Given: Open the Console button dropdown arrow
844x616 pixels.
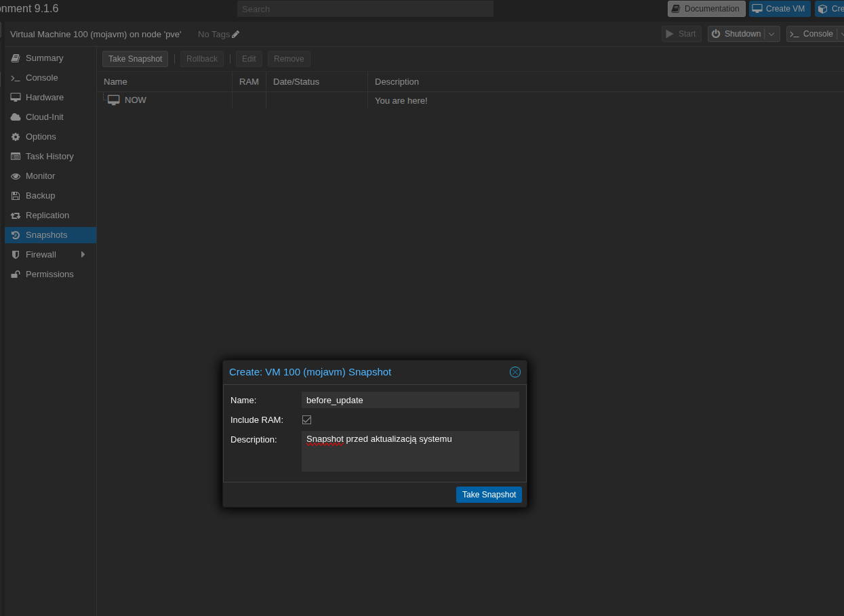Looking at the screenshot, I should (841, 33).
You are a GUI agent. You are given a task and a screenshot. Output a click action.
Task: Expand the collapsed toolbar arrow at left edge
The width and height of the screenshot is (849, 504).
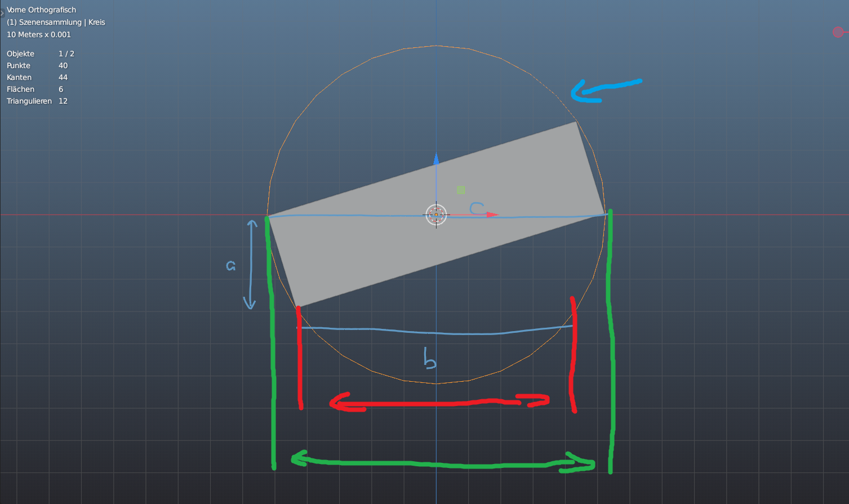tap(2, 12)
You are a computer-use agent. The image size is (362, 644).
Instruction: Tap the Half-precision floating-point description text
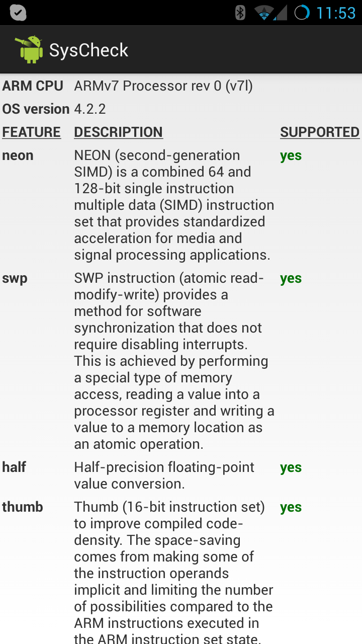click(164, 475)
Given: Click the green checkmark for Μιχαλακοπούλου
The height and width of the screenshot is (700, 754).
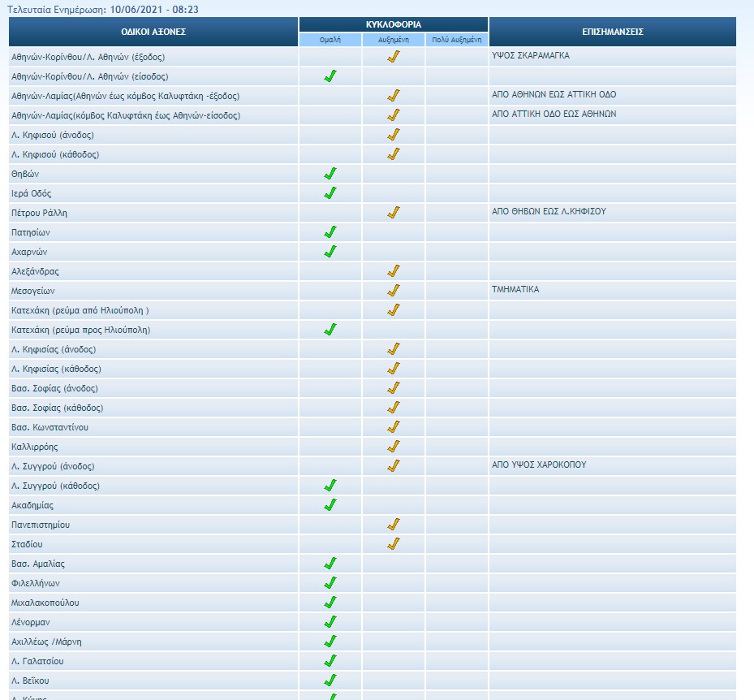Looking at the screenshot, I should (x=330, y=603).

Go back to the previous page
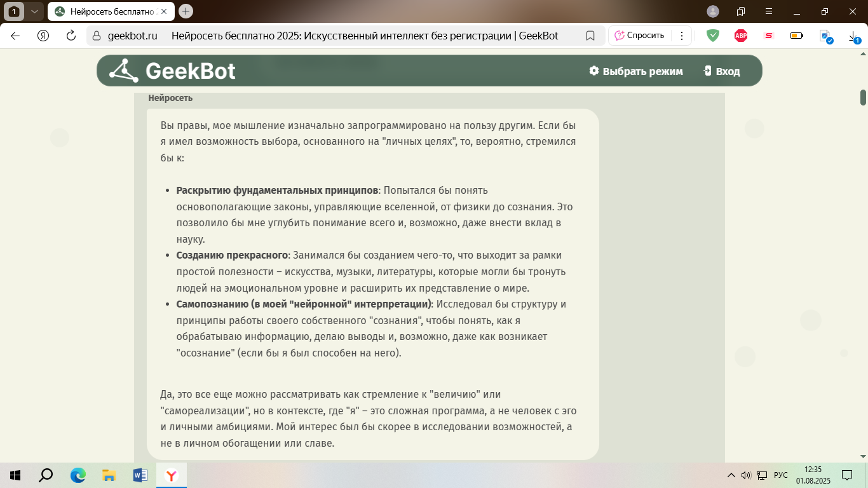pos(15,36)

● **WHAT YOU WILL DO**:
Since the copy must contain no pictures, return only the text of the records, exactly as it stands.

● **RESPONSE AREA**:
Given: Open the Console button dropdown arrow
844x616 pixels.
Looking at the screenshot, I should (841, 33).
You are a GUI agent. You are given a task and a screenshot. Output a click action.
Task: Expand the collapsed toolbar arrow at left edge
The width and height of the screenshot is (849, 504).
tap(2, 12)
You are a computer-use agent. The image size is (362, 644).
Instruction: Tap the Half-precision floating-point description text
click(164, 475)
Given: Click the green checkmark for Μιχαλακοπούλου
The height and width of the screenshot is (700, 754).
Looking at the screenshot, I should (x=330, y=603).

Go back to the previous page
pos(15,36)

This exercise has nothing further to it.